Hyundai Motor India is positioning itself as Hyundai Motor Group’s largest export hub outside South Korea, targeting exports to comprise 30% of total sales by fiscal 2030. Nuvama projects this geographic diversification will drive export revenue at a 13% compound annual growth rate through fiscal 2028, outpacing the 10% domestic revenue CAGR.

Product Blitz to Power Next Phase

The product offensive remains Hyundai’s ace card. The company plans 26 model launches by fiscal 2030, including seven entirely new nameplates. Near-term catalysts look particularly potent: the next 18 months could bring a Verna facelift, Exter refresh, a compact SUV based on the Bayon platform, and a micro electric SUV. January 2025 marked another milestone with entry into commercial vehicles through Prime HB and SD models.

Management’s India 2030 Vision sets ambitious targets: over $11 billion in revenue (more than 1.5 times current levels) with market share exceeding 15%, underpinned by 7% domestic sales CAGR and EBITDA margins of 11-14%. To get there, Hyundai will deploy Rs450 billion through 2030, with 60% allocated to R&D and products and 40% to capacity and modernization, expanding total capacity to 1.1 million units.

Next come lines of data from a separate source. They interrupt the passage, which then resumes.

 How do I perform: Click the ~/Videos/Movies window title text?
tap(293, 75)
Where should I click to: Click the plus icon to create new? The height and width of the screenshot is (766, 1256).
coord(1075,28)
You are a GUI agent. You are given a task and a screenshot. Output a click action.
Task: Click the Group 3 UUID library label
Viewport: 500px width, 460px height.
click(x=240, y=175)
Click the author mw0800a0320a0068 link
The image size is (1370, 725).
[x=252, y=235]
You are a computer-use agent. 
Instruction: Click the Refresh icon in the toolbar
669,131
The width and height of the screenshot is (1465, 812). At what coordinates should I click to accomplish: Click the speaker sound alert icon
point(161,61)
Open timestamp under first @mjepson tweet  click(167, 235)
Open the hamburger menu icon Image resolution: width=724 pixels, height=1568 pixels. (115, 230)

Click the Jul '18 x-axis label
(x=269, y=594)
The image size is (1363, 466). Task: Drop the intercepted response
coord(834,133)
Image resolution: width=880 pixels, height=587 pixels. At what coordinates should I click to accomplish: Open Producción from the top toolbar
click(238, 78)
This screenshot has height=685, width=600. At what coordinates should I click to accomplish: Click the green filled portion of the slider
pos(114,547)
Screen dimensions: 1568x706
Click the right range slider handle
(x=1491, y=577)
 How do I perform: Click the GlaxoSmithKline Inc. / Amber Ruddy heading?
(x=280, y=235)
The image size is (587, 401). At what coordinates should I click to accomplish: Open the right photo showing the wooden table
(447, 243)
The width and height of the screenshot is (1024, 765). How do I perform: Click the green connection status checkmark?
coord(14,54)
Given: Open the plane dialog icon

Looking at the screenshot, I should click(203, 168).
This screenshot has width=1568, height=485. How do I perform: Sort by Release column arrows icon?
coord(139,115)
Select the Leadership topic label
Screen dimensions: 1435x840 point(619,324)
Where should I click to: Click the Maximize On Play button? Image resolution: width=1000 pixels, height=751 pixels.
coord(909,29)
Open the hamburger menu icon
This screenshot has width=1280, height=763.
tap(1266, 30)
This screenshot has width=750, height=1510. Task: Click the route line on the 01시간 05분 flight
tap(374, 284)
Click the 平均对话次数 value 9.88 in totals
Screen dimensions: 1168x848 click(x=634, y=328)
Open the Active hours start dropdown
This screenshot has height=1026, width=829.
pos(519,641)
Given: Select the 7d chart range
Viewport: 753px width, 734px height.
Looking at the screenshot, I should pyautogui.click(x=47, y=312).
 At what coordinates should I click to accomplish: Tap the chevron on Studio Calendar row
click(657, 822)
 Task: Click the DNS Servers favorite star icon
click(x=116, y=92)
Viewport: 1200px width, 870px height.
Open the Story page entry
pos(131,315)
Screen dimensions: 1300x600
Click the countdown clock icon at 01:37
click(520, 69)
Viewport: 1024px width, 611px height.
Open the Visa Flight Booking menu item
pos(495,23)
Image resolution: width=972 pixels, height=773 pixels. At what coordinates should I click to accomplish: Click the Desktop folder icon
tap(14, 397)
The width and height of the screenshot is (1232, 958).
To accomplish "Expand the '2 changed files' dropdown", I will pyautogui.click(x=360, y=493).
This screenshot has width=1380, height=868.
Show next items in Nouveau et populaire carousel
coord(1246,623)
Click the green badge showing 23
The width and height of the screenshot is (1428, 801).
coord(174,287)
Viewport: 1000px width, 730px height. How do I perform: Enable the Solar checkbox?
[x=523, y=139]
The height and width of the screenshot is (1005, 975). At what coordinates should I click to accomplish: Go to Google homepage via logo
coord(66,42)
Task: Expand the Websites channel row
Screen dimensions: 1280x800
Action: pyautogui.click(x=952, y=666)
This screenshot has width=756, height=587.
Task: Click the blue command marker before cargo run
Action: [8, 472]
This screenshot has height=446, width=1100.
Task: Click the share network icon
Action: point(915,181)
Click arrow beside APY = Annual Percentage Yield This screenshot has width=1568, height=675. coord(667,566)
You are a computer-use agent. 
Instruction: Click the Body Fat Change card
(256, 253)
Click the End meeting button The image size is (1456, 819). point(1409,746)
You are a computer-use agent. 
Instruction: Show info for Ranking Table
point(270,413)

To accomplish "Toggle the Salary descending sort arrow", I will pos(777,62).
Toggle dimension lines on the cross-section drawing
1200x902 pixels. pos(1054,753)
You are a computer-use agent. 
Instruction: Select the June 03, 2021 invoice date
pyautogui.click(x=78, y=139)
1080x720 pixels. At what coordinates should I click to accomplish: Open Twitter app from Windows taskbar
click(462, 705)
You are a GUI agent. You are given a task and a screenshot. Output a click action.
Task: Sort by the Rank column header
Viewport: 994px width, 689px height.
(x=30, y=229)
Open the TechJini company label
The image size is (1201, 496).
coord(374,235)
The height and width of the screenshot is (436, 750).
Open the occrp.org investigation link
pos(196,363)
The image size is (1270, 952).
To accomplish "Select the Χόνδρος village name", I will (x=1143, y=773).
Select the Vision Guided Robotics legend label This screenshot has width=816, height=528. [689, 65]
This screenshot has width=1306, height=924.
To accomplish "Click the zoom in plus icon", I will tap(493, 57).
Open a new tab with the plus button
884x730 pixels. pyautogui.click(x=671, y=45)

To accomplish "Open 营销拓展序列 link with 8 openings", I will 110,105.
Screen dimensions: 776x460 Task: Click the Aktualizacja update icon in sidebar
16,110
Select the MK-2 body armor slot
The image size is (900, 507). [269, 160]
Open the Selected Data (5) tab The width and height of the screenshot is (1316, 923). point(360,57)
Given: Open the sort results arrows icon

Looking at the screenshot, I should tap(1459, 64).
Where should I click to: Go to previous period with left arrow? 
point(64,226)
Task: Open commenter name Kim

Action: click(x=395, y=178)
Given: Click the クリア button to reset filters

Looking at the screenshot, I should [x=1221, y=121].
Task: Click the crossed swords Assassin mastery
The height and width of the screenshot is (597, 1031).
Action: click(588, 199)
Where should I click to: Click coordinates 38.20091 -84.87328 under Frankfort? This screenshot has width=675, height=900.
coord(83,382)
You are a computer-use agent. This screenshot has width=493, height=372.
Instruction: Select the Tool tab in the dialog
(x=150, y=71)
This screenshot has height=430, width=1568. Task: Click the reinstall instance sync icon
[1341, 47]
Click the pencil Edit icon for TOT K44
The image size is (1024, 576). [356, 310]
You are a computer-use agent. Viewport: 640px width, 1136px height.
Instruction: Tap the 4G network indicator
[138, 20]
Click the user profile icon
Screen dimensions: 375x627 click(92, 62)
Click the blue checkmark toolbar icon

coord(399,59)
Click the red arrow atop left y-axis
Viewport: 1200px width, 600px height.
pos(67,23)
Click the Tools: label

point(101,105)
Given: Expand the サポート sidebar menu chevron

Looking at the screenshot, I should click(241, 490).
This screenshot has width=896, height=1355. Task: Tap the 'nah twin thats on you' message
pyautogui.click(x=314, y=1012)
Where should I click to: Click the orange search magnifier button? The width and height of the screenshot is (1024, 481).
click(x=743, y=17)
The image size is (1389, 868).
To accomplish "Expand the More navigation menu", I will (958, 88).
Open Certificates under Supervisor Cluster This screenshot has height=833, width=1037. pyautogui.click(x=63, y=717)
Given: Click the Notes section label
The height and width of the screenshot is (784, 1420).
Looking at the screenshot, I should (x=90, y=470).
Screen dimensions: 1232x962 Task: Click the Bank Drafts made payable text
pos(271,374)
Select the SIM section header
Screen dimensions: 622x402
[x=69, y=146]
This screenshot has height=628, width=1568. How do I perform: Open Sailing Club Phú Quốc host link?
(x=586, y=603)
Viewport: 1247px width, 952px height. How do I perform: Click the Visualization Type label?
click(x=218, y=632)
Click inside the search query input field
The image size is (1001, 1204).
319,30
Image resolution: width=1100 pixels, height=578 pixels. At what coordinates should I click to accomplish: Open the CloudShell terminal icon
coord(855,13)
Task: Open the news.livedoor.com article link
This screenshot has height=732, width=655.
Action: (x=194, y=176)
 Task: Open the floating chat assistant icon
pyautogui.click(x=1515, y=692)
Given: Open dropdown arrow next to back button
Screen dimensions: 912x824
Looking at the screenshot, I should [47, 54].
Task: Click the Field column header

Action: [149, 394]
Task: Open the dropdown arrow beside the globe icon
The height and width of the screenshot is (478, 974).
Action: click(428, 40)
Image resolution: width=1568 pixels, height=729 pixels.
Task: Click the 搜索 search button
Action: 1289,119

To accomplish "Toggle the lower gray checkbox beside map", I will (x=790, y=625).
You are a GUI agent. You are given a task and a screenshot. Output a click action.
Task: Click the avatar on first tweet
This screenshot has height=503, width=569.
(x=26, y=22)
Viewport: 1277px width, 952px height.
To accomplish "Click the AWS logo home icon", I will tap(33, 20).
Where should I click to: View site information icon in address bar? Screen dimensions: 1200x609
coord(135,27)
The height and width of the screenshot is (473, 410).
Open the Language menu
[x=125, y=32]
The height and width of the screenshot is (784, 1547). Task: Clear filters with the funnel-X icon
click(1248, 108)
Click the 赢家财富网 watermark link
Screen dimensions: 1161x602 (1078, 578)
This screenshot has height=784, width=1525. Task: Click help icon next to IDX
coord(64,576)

Yet near-term headwinds persist. Management cautioned that margin pressure from Pune plant processing costs—roughly 100 basis points—will likely continue for at least a year. Some relief emerged from pricing discipline: discounts fell to 2.6% of average selling price from 3.2% in Q2, inventory tightened below four weeks, and the company implemented a 60-basis-point price increase in January.

But at Premium Valuations

Nirmal Bang maintained its HOLD rating with a Rs2,119 target price, citing concerns about domestic demand moderation and heavy concentration in the competitive SUV segment. The stock currently trades at Rs2,197, implying 29 times fiscal 2027 earnings and 25 times fiscal 2028 estimates—premium multiples that reflect brand strength but leave limited margin for disappointment.

Nuvama took a more constructive stance, retaining its BUY rating while trimming the target price to Rs2,700 from Rs2,800 (valuing the core business at 33 times fiscal 2028 earnings plus Rs79 per share in cash). The firm cut fiscal 2026-28 EBITDA estimates by 3% each to account for the margin pressure but projects revenue and EBITDA to compound at 11-12% with mean return on invested capital around 35%.